Physical examination and laboratory work-up were within normal limits. Needle biopsy revealed cystic fluid material, epithelial cells were not seen. We undertook surgical exploration. Anterior thoracotomy was performed. The tumor was localized below innominate vein. Separation of superior vena cava and the aota and retraction of the right main pulmonary artery inferiorly, exposed the tumor (10x8x6cm) which was solid, encapsulated and easily extracted.
An adjacent mass neigbouring left atrium and left ventricle with cystic and solid components was detected. And resected. Histopathological examination of the resected specimen revealed a thymoma stage I, with cystic appearence (Figure 2) (the classification of Masaoka) (5). The postoperative course was uncomplicated.
The mediastimun is tightly packed with intertwined organs and conduits.
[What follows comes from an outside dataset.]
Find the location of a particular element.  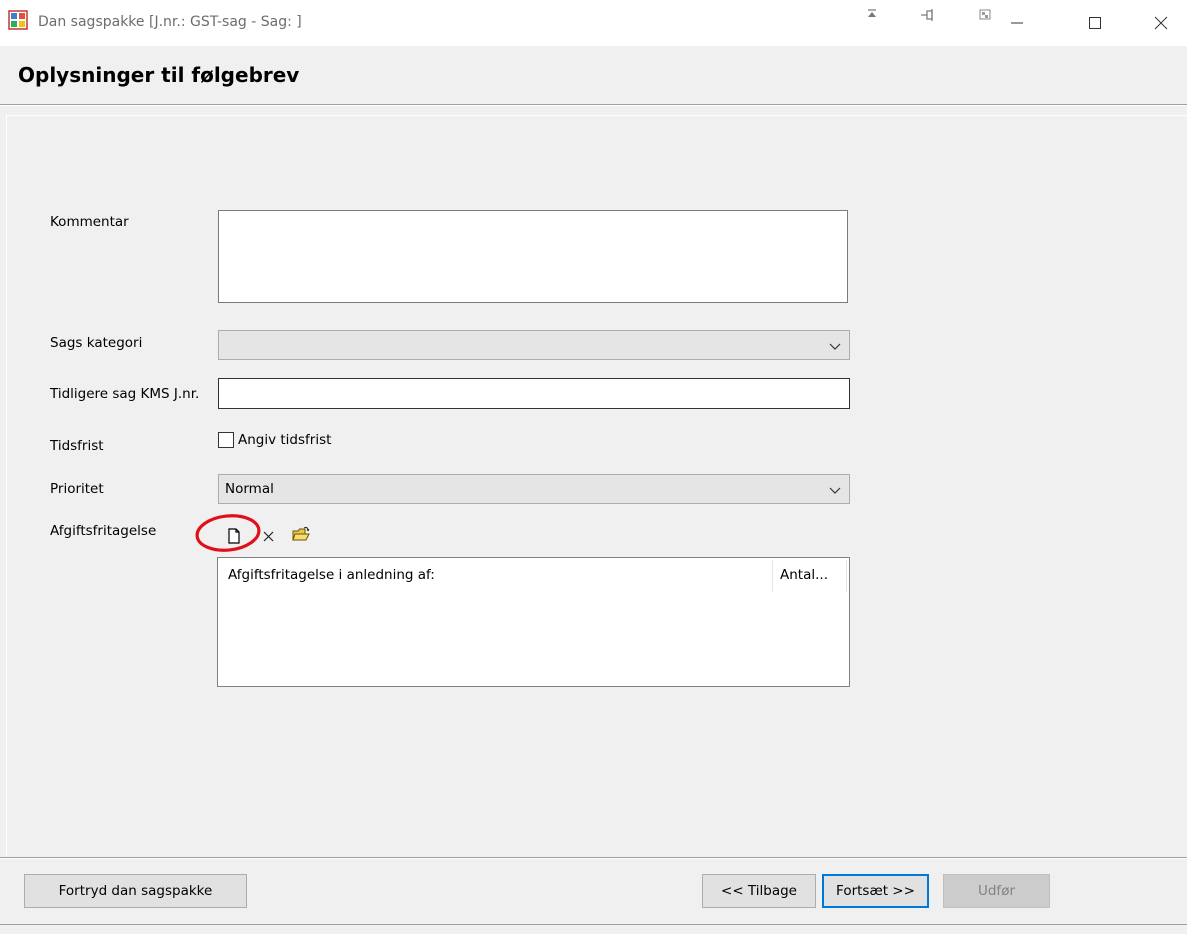

window-title: Dan sagspakke [J.nr.: GST-sag - Sag: ] is located at coordinates (170, 22).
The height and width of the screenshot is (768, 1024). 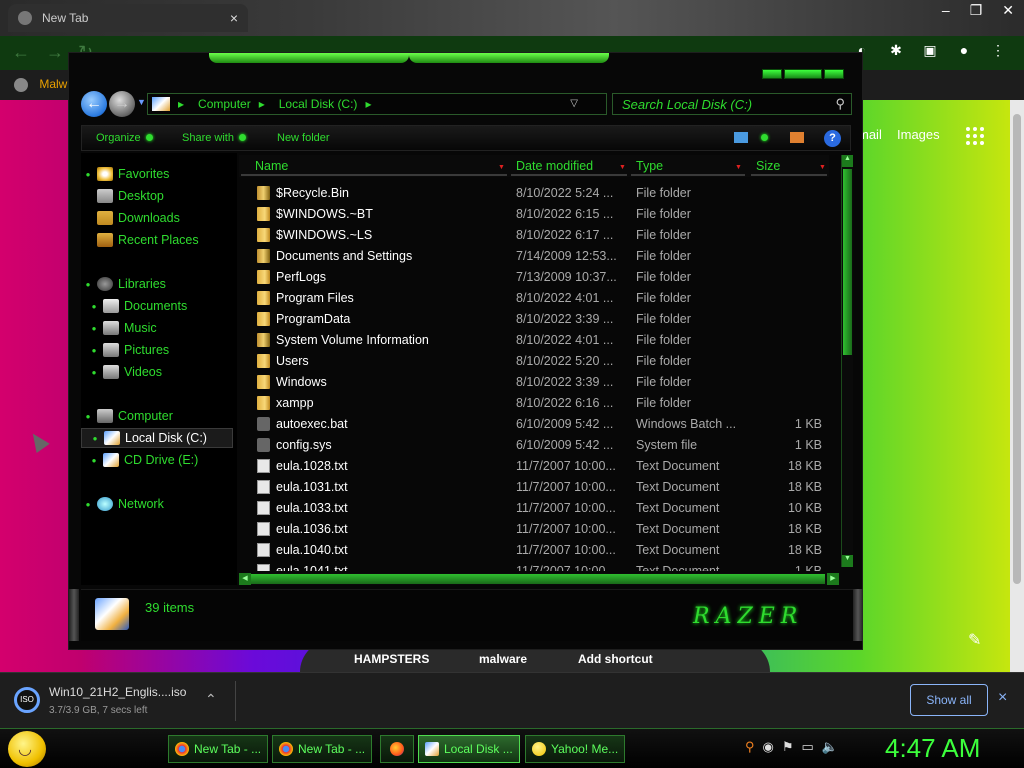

Shields' -3-compartment model is the most accurate anatomic representation of the mediastinum, which consists of an anterior compartment, a visceral compartment, and the bilateral paravertebral sulci. The visceral compartment of Shields' mediastinal classification contains the heart, pericardium, and the major vessels leaving and entering this organ; the trachea and main bronchi; lymph nodes (paratracheal and tracheobronchial); and the phrenic and vagus nerves. Thymic lesions are classically found in the anterior compartment. Rarely, ectopic thymic tissue is present in the retroinnominate vein area (6). Ectopic thymomas are considered to arise from distributed thymic tissues as a result of failure to migrate into the anterosuperior mediastinum (4). Exceptionally, thymic tissue can be found with visceral, middle mediastinum, asinous observation. To our knowledge, middle mediastinal thymoma at the paracardiac region has previously been reported in only one case in the literature (4).
Most of the ectopic thymomas are detected by chest roentgenogram during a routine medical check-up in asymptomatic patients. Thirty % to 60% of these patients with thymoma may have myasthenia gravis.
Neddle biopsy is preferred for small and well-delineated lesions that on CT examination appear to be amenable to complete resection. Indeed in certain tumors, such as thymomas, cells shed from the tumor might implant in the adjacent mediastinal structures. Thymomas appear to have malignant potential. The overall rate of recurrence of thymoma is approximately 20%.
In a study of Morrissey et al, mediastinal biopsies with fine aspiration needles and allowed to differentiate thymoma from lymphoma (7). Encapsulation and resectability of thymoma is associated with good prognosis. Complete surgical resection is the cornerstone of curative therapy for encapsulated thymomas. For patients with encapsulated (stage I) thymoma, the role of adjuvant radiation therapy has not been evidenced (8).
Despite complete resection, noninvasive thymoma may recur postoperatively. Extended thymectomy, including the mediastinal adipose tissue and the retroinnominate vein area, should be undertaken in all patients with noninvasive thymoma.
In conclusion; thymomas should be considered in the differential diagnosis of masses at visceral mediastinum.